--- TASK DETAILS ---
Starting at the line that holds "Click the ips.backscatterer.org 4 hops label" and stopping at the line that holds "Task: Click the Step Into debug icon", restate the records below word for word, with both of those lines included.

══ EXTRACTED ENTRIES

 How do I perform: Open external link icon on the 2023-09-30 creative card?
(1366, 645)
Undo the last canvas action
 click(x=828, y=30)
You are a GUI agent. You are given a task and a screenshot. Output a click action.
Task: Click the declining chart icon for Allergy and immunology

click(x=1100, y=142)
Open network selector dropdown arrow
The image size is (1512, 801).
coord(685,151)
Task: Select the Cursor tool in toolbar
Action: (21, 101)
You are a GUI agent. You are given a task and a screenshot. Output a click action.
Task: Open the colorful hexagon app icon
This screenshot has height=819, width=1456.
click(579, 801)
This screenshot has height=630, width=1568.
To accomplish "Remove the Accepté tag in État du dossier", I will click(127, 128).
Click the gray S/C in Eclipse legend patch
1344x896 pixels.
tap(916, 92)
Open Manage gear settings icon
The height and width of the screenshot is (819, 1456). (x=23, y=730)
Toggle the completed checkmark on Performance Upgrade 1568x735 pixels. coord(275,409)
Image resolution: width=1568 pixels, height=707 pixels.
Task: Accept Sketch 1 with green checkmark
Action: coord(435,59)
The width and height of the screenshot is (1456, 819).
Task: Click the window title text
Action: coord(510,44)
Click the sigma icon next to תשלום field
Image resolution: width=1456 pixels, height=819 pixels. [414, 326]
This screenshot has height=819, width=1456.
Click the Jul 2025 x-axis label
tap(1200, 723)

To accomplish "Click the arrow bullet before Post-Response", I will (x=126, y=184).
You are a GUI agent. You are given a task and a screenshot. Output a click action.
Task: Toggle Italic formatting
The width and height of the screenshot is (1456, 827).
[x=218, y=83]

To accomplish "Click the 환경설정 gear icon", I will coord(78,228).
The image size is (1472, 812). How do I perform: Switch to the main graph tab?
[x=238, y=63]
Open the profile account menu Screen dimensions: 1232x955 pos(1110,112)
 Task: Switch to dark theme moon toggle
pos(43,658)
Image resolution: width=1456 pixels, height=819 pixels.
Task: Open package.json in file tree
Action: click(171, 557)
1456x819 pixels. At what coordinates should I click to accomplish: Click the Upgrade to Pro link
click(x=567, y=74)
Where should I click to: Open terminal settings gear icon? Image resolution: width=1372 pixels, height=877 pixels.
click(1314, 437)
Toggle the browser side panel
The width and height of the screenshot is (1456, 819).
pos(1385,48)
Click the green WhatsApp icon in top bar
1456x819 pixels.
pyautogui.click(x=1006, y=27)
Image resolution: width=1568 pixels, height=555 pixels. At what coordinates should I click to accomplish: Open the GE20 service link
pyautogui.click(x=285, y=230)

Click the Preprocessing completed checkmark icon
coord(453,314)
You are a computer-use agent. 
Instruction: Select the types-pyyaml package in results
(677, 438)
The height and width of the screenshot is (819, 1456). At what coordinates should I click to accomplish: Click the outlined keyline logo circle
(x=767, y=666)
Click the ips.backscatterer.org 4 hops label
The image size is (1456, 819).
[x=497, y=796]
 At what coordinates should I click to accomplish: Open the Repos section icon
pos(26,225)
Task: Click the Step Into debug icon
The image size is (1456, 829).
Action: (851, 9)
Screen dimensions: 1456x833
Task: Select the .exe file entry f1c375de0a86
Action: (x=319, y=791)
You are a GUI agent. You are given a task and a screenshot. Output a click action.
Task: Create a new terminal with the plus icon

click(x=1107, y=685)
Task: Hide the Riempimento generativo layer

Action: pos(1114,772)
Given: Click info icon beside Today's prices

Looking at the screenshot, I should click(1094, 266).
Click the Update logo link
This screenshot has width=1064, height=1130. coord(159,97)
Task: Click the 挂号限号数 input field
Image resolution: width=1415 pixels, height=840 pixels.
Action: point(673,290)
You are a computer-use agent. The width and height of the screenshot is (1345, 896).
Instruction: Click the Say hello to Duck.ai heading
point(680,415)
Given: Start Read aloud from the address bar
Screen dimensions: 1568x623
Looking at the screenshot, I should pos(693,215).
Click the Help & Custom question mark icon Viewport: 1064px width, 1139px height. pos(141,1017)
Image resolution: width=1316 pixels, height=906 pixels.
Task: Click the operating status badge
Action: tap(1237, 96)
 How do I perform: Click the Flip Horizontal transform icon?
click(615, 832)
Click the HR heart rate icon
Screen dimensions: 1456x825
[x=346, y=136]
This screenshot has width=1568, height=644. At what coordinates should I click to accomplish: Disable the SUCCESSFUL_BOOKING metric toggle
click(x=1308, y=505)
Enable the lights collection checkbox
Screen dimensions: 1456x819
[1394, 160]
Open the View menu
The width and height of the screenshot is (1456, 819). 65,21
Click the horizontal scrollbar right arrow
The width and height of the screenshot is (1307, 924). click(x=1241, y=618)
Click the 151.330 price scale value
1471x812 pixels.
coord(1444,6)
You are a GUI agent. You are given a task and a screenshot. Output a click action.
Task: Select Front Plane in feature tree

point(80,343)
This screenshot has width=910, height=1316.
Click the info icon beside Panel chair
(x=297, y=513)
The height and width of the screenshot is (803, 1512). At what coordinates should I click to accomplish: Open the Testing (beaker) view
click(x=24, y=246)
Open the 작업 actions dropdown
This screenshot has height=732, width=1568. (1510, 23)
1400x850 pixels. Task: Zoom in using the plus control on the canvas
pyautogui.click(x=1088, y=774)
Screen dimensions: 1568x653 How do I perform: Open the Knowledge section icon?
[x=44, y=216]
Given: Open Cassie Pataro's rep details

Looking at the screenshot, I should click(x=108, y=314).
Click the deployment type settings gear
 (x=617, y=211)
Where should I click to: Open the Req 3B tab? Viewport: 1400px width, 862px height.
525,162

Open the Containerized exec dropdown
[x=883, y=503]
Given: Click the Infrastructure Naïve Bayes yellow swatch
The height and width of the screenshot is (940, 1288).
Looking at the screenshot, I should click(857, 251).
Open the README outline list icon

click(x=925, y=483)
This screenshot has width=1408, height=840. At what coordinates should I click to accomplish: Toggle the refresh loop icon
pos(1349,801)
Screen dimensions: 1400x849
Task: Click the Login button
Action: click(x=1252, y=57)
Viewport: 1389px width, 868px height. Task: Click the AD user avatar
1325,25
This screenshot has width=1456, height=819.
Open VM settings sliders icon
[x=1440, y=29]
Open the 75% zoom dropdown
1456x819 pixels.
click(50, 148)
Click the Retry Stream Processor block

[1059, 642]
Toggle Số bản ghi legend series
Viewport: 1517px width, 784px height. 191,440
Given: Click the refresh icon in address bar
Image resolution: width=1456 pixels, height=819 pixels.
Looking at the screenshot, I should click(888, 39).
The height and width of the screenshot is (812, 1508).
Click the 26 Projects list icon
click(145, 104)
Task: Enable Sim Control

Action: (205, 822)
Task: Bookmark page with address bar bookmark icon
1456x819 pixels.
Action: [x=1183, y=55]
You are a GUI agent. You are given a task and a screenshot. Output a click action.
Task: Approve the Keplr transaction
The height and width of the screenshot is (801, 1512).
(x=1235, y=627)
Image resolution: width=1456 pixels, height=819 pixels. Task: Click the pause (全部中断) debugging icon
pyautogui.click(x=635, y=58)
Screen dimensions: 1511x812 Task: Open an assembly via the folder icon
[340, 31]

════

--- ANSWER SECTION ---
Click the ips.backscatterer.org 4 hops label
The image size is (1456, 819).
[x=497, y=796]
 At what coordinates should I click to accomplish: Open the Repos section icon
pos(26,225)
Task: Click the Step Into debug icon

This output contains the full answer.